T/P valves open on high pressure or high temperature. A softener can not increase temperature but, if you have higher water pressure during the night than during the day, as most city water users do, and have a control valve that can cause water hammer as it goes from one cycle position to another during regeneration, that can quadruple your main line water pressure and slightly for a fraction of a second open the T/P. Many used T/Ps usually do not reseal when opened but, the softener also reduces water pressure during regeneration because it allows water to go to drain.
For <$15 you can buy a recording water pressure gauge and put it on a utility sink faucet or outside faucet, turn the faucet on and leave it overnight and record the max pressure in your house. If it is over say 75 psi, you need a pressure regulator valve or to adjust or replace your old one.
An expansion tank for the heater will accept out flow due to high temperature expansion of the volume of water filling the tank.

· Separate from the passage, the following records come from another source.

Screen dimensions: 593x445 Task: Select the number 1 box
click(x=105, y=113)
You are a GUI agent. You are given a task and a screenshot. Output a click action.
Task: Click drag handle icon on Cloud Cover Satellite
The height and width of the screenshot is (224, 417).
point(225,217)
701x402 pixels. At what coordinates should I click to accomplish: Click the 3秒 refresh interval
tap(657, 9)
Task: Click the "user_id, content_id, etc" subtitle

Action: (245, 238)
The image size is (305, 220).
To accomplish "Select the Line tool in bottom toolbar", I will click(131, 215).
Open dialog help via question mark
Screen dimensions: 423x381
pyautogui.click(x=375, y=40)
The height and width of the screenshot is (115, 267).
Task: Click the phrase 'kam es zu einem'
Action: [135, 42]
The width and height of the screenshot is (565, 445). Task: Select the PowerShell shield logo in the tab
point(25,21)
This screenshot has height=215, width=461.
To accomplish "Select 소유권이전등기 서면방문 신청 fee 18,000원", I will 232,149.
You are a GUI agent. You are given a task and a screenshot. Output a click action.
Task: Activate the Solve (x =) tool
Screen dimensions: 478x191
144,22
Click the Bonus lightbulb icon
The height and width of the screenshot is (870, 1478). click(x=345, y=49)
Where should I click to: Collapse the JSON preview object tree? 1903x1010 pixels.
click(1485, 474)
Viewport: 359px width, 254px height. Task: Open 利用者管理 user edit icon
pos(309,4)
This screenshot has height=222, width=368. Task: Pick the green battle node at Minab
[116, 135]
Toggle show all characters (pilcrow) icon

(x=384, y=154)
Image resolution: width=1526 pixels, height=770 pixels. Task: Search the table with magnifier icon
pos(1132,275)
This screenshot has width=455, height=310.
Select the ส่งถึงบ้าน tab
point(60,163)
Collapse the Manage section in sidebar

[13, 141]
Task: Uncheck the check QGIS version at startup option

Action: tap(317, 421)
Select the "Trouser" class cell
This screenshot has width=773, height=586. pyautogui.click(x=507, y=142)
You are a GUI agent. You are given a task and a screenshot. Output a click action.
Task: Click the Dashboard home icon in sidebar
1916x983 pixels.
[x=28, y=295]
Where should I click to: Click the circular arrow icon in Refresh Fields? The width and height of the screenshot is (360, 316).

It will not reduce pressure or temp so I'm not sure it will solve the problem without knowing the cause but it might treat the symptom.
If you are on your own well, you have an expansion tank; your pressure tank.
I suspect you already have but I'll mention this in case you haven't. You should check the floor around the heater every morning to make sure the leak is only on the night the softener regenerates because it would be very unlikely the softener is the cause of the T/P leaking.
Softeners should be plumbed with 7-10' of tubing from their outlet to the inlet of a water heater. That's so during regeneration warm/hot water can't back feed out of the heater and get into the softener where it can damage the distributor tube allowing resin beads out of the softener into the water lines and fixtures.